Corpus Christi Terminal Railroad

Overview
- Headquarters: Corpus Christi, Texas
- Reporting mark: CCPN
- Locale: Corpus Christi, Texas
- Dates of operation: 1924–

Technical
- Track gauge: 4 ft 8+1⁄2 in (1,435 mm) standard gauge

= Corpus Christi Terminal Railroad =

The Corpus Christi Terminal Railroad was a terminal railroad originally created in 1924 to facilitate heavy bulk freight cargo traffic flow from the recently completed deep water port channel of the new Corpus Christi Port. Wishing to maximize freight handling potential while holding down rates, the Port Authority decided to allow traffic to all of its docks and facilities by no less than three competing railroads, the Southern Pacific, the Missouri Pacific and the Tex Mex railroads.

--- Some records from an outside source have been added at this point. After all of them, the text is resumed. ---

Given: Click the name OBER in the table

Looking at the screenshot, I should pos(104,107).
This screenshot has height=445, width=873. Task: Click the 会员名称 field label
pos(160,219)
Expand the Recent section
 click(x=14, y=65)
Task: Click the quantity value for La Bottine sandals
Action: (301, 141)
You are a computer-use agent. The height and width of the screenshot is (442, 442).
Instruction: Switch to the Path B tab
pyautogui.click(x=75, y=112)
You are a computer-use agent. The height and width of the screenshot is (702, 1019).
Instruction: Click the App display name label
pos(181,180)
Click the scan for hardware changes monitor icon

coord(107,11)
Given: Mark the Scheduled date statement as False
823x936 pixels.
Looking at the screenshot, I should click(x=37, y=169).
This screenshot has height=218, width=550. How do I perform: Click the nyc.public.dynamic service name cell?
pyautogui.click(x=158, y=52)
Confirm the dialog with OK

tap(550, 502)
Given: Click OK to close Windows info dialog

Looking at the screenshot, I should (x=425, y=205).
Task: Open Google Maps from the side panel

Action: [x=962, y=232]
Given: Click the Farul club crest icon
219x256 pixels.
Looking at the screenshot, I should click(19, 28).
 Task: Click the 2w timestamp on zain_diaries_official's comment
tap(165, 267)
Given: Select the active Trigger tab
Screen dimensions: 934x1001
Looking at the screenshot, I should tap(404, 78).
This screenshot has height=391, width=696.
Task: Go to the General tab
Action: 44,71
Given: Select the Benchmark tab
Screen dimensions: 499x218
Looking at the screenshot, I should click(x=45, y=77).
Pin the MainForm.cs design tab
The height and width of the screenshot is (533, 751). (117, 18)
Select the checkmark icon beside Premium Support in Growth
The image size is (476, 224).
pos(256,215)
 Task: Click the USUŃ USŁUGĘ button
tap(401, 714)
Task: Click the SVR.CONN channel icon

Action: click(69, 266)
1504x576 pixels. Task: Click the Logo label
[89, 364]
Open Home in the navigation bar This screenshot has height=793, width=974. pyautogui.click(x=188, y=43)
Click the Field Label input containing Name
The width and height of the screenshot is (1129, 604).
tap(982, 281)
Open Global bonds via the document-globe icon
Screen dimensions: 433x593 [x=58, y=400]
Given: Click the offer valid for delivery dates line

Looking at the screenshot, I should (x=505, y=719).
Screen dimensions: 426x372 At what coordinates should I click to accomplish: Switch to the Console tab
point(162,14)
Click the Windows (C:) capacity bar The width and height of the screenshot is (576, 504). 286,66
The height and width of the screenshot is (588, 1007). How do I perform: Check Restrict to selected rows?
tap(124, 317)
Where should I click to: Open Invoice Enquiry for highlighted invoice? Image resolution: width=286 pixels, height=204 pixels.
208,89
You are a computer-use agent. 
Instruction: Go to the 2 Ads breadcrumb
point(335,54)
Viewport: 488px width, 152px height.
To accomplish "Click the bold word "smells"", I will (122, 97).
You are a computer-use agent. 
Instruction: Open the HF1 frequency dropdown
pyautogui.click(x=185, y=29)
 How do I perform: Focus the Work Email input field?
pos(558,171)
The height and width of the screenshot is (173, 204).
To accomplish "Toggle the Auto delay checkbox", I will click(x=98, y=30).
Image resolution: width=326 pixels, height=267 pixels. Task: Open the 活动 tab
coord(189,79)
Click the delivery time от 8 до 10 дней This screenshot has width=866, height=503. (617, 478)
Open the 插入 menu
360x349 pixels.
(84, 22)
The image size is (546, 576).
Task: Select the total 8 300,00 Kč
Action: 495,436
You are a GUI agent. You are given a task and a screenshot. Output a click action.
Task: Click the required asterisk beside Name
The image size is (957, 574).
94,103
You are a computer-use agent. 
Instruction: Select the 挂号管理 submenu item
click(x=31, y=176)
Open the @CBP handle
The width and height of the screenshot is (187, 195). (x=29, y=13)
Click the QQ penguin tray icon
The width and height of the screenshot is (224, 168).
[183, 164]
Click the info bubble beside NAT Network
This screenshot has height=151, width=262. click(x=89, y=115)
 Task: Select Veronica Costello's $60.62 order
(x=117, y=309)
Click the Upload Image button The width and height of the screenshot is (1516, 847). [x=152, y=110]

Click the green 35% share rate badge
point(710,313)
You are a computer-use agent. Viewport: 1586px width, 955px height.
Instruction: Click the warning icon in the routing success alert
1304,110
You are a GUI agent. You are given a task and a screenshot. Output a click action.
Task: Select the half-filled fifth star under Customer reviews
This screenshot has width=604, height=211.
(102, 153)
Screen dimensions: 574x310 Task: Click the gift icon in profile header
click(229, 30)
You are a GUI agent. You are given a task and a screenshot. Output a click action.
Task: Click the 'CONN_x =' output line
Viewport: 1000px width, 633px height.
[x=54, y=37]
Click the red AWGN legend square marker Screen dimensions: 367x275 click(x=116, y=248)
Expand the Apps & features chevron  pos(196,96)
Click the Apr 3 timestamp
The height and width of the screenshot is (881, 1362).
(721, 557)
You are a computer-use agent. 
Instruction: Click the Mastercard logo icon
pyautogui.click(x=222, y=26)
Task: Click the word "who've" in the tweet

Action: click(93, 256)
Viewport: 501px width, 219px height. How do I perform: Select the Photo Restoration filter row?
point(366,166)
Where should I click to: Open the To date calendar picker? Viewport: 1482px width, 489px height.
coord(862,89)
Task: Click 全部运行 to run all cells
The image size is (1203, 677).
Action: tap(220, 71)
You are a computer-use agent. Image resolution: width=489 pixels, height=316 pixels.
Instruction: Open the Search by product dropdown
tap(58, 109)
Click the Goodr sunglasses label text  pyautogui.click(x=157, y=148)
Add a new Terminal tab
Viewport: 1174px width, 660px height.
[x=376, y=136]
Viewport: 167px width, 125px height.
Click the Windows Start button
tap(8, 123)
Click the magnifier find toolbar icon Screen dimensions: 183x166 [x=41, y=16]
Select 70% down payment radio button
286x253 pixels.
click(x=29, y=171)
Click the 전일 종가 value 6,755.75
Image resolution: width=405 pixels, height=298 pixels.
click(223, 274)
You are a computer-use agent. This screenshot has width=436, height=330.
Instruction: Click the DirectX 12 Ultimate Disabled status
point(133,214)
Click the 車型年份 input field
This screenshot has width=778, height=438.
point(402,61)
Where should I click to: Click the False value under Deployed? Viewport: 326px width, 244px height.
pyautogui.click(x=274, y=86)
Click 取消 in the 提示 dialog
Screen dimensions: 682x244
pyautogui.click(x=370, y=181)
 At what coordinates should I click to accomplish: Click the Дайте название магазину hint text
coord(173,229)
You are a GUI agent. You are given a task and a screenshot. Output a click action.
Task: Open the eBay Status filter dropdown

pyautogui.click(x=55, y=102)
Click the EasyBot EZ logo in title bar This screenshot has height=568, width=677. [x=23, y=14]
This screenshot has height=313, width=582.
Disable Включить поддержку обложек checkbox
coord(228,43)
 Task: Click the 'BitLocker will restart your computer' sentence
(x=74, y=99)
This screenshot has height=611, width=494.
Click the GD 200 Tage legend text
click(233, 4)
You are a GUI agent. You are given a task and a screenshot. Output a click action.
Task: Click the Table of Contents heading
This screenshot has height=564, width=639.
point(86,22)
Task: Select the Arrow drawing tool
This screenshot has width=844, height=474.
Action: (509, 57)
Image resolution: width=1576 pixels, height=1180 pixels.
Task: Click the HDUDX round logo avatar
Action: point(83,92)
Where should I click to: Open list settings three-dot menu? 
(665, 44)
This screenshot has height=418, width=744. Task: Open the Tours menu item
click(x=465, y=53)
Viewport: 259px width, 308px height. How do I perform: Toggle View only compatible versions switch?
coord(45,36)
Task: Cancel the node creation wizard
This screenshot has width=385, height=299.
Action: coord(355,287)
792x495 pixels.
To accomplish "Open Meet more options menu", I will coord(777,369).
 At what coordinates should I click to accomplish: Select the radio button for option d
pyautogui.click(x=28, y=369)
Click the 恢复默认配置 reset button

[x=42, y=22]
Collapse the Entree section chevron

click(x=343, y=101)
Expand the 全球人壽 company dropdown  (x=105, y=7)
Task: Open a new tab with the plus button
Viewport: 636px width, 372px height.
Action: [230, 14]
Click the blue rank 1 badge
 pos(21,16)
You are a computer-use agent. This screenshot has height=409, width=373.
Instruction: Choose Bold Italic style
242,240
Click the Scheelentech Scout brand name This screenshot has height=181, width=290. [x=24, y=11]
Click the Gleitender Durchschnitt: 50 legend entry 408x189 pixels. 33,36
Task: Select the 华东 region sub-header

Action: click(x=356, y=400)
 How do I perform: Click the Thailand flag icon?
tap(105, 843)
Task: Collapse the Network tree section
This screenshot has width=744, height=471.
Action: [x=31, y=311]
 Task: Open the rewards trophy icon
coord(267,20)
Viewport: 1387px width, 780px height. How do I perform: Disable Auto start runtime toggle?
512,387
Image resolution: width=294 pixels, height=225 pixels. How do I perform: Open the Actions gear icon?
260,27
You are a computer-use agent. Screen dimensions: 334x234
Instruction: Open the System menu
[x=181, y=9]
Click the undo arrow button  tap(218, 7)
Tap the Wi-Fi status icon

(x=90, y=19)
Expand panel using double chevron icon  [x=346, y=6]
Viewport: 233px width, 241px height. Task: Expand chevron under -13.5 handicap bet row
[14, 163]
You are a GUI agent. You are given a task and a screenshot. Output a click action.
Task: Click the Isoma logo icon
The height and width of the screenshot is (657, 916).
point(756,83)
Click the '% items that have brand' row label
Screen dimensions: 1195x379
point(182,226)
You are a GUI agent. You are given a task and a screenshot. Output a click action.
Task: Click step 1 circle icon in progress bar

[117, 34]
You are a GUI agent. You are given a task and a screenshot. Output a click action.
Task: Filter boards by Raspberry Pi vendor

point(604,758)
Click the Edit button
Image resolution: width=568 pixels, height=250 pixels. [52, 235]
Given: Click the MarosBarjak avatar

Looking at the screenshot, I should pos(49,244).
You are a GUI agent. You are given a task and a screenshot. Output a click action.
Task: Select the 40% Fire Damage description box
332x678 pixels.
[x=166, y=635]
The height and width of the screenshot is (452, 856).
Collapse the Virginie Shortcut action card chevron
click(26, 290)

To accomplish this the Port of Corpus Christi Authority built its own trackage along the channel and to the docks, and allowed all three carriers access to it. While the Authority's scheme at first heightened tensions among the three railroads, they eventually began to cooperate, assuring a good flow of bulk freight and the eventual success of the Port facilities.

On August 3, 1997, Rail Link, a wholly owned subsidiary of Genesee & Wyoming., leased the lines and took over day-to-day operation of the railroad, though the 26 mi of physical trackage is still owned by the Port of Corpus Christi Authority. As of 2007 railroad connections existed with the Union Pacific, BNSF and Texas Mexican railroads.

==Motive power==

| Road No. | Builder | Model | Orig. Built as | Bld Date | Built For | Rebuilt For | Rebuilt Date | Color Scheme / Notes |
|---|---|---|---|---|---|---|---|---|
| 339 | EMD | SW1500 |  | 3/1972 | Penn Central | Conrail |  | GWI |
| 457 | EMD | CF7 | F7A |  | Santa Fe |  |  | CCTR |
| 475 | EMD | CF7 | F7As 263L | 8/1951 | Santa Fe |  | 10/1976 | CCTR - Nose Logo |
| 547 | EMD | CF7 | F7As 231L | 3/1950 | Santa Fe |  | 10/1973 | CCTR - Nose Logo |
| 9576 | EMD | SW1500 |  | 10/1973 | Penn Central | Conrail |  | GWI |
| 9591 | EMD | SW1500 |  | 7/1966 | Reading Company | Conrail |  | GWI |

Table information

Note: The company's general manager has confirmed that CF7s are no longer on the company roster. No. 475 and No. 547 remained in the local area after being sold to ADM Grain, 2122 Navigation Boulevard, Corpus Christi, TX 78402 and repainted in silver with black tops. They can be easily seen from Navigation Boulevard. Additionally, EMD GP locomotives with G&W paint schemes have been added to the CCPN roster.